Link to this post | posted 03 Jul, 2017 16:55
cdshaffer	I would go with the sequence as is then (i.e. 6 G's). The sequencing error hypothesis was always a bit of a long shot since the consensus was too long and as I mentioned 454 typically makes consensus errors by making mononucleotide runs too short. As for annotation, that is up to Veronique & Welkin.

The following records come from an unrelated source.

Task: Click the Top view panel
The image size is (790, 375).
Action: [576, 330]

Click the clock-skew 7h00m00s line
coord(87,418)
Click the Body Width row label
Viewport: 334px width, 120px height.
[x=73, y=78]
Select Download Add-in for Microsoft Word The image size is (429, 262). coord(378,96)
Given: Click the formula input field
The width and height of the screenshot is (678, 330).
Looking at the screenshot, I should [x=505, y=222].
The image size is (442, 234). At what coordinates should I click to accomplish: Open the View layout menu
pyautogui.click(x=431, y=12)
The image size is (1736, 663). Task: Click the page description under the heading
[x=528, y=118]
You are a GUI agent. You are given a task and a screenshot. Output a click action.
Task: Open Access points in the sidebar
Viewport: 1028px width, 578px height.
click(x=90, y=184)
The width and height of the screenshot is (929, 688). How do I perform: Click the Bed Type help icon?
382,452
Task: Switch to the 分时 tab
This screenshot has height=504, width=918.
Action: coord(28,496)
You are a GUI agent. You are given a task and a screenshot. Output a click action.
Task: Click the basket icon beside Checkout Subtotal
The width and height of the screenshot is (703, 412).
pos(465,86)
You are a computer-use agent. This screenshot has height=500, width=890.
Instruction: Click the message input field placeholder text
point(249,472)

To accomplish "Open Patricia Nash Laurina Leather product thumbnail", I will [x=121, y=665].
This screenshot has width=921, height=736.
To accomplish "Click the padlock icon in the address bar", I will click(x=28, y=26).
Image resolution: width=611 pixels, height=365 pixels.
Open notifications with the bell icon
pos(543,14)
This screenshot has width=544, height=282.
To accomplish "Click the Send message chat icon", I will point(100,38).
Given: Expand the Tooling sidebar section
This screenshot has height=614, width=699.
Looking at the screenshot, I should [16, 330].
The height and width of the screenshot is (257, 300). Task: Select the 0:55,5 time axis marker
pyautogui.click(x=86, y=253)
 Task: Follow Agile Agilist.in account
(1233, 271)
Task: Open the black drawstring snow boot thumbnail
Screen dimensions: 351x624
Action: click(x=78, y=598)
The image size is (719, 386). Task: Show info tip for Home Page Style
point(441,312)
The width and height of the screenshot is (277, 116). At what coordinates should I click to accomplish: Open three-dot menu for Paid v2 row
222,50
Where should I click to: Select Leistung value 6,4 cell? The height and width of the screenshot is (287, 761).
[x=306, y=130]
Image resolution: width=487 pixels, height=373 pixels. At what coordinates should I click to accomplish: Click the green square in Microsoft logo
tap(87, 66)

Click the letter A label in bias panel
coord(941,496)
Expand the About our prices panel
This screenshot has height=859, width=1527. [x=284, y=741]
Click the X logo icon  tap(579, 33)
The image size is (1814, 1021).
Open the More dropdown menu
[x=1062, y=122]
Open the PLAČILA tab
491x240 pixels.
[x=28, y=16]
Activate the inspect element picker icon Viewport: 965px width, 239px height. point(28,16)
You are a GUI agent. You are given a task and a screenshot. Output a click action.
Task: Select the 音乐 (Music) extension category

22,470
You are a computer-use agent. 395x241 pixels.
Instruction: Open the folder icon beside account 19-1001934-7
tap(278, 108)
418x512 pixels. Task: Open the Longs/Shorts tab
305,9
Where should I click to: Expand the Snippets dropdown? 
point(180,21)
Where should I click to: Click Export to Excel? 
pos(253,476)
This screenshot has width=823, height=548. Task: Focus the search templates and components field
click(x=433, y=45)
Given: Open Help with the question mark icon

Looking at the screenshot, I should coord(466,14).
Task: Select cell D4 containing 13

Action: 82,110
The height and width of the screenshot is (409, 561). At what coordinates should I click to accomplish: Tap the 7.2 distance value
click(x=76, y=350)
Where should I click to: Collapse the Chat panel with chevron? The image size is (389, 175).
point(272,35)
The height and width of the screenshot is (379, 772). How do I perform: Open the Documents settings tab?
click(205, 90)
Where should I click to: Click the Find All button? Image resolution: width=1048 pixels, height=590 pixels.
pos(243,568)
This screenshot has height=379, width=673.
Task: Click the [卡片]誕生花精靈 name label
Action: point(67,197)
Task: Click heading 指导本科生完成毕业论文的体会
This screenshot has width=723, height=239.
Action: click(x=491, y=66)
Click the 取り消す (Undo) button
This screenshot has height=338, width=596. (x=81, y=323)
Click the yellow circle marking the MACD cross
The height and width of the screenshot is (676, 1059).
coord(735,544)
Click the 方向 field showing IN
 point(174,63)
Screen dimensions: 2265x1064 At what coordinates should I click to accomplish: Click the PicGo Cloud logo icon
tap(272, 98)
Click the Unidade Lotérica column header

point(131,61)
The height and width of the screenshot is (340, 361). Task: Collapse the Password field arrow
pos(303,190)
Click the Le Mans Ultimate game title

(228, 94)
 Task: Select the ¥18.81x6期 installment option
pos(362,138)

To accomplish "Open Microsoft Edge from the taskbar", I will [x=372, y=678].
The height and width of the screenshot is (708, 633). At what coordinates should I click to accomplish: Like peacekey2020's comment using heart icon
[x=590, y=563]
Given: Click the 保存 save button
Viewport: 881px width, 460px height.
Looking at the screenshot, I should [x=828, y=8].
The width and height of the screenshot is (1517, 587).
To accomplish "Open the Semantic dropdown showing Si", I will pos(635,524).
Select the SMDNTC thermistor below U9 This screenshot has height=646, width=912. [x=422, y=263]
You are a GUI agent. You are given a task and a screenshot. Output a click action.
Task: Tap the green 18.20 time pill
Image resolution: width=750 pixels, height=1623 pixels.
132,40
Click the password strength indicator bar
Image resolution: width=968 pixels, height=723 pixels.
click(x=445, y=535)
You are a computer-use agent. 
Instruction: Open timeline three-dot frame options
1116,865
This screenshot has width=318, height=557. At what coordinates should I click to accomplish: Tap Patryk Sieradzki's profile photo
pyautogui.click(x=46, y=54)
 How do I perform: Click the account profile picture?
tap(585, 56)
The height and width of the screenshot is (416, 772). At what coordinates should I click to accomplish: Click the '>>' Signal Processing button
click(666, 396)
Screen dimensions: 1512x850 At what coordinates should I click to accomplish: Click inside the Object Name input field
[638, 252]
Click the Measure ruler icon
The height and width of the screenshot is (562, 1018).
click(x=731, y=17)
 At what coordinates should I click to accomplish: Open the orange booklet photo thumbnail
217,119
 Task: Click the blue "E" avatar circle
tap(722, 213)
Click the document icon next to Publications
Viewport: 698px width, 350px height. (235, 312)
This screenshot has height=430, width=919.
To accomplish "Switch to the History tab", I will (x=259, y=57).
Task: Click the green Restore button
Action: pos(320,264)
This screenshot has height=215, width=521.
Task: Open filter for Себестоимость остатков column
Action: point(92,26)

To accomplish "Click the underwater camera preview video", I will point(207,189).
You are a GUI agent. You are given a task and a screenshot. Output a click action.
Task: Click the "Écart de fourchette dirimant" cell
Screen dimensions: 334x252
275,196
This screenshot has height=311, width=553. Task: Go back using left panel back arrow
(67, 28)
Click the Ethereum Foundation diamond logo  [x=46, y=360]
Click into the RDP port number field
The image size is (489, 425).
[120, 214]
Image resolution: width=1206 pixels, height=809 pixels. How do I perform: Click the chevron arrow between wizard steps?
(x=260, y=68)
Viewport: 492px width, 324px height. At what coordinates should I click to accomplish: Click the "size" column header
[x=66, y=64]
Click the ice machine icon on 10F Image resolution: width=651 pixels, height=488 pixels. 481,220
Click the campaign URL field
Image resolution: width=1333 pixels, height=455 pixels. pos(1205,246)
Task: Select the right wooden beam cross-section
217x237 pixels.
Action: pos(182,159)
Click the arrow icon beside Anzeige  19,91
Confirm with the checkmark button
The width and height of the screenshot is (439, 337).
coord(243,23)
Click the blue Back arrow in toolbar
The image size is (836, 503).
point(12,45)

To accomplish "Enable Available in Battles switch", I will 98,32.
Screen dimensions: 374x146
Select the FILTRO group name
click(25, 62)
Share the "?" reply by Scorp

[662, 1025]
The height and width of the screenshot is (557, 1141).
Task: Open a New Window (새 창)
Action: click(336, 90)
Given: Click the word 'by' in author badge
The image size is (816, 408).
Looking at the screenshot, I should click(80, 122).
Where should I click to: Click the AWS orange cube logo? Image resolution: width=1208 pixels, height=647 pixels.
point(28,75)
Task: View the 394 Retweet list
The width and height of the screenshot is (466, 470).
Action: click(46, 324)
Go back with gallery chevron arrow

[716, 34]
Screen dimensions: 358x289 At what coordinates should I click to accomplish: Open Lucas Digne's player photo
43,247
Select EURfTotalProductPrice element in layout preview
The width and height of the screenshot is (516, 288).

Link to this post | posted 16 Jun, 2017 19:28

cdshaffer

This looks very suspicious to me. According to the phage page it was sequenced in 2014 using 454 technology. I would not be surprised if you have a sequencing error here. The 1 indel you are finding is right at a mono-nucleotide run of 6 G: Query: 28901 aggcgaactcttatggccccacgttcccgtacacggcgtcggcggggggcggacgtgttc 28960 ||||||||||||||||||||||||||||||||||||||||||| |||| ||||||||||| Sbjct: 28916 aggcgaactcttatggccccacgttcccgtacacggcgtcggcagggg-cggacgtgttc 28974 (Smairt is query, GageAP is Sbjct; but this same exact alignment is seen 10 different phage) 454 technology is notorious for mono-nucleotide run errors (although it usually gets them too short not too long). You should ask Dan to review the assembly in consed (if he has the assembly). I would bet good money the 454 data for that region has some reads with 5 G's and some reads with 6 G's. It is also possible that Consed made an assembly error giving too much validity to low quality reads and mis-aligning all the high quality data, I have seen that happen a few times. I would not be doing any more annotation work on this one until the validity of the sequence in this region is confirmed. Edited 16 Jun, 2017 19:33

Link to this post | posted 05 Jun, 2017 19:27

cdshaffer

Based on feedback and suggestions from users over the spring I have updated the starterator output for the current pham reports that are posted to the http://phages.wustl.edu/starterator/ web site. You can compare the old version with the new version This new format will be used from version 119 (the version posted today) of the database and beyond. Please feel free to post any feedback (good or bad) on this new format. Edited 05 Jun, 2017 19:29

Link to this post | posted 30 May, 2017 21:42
cdshaffer	When I am doing de novo annotation and I like to maximize sensitivity and on the old system that meant I would pick most of the databases. With the new site I am only getting 4 listed. I have been going with the default PDB because I was just double checking. I would probably add the Scope95 and the Pfam when I want a broad search with maximum sensitivity.

Link to this post | posted 30 May, 2017 15:14
cdshaffer	The new site is working for me. Just in case it is a browser issue: I used the chrome browser on a mac in the past and I just tried chrome on my windows 7 virtual machine worked ok there as well.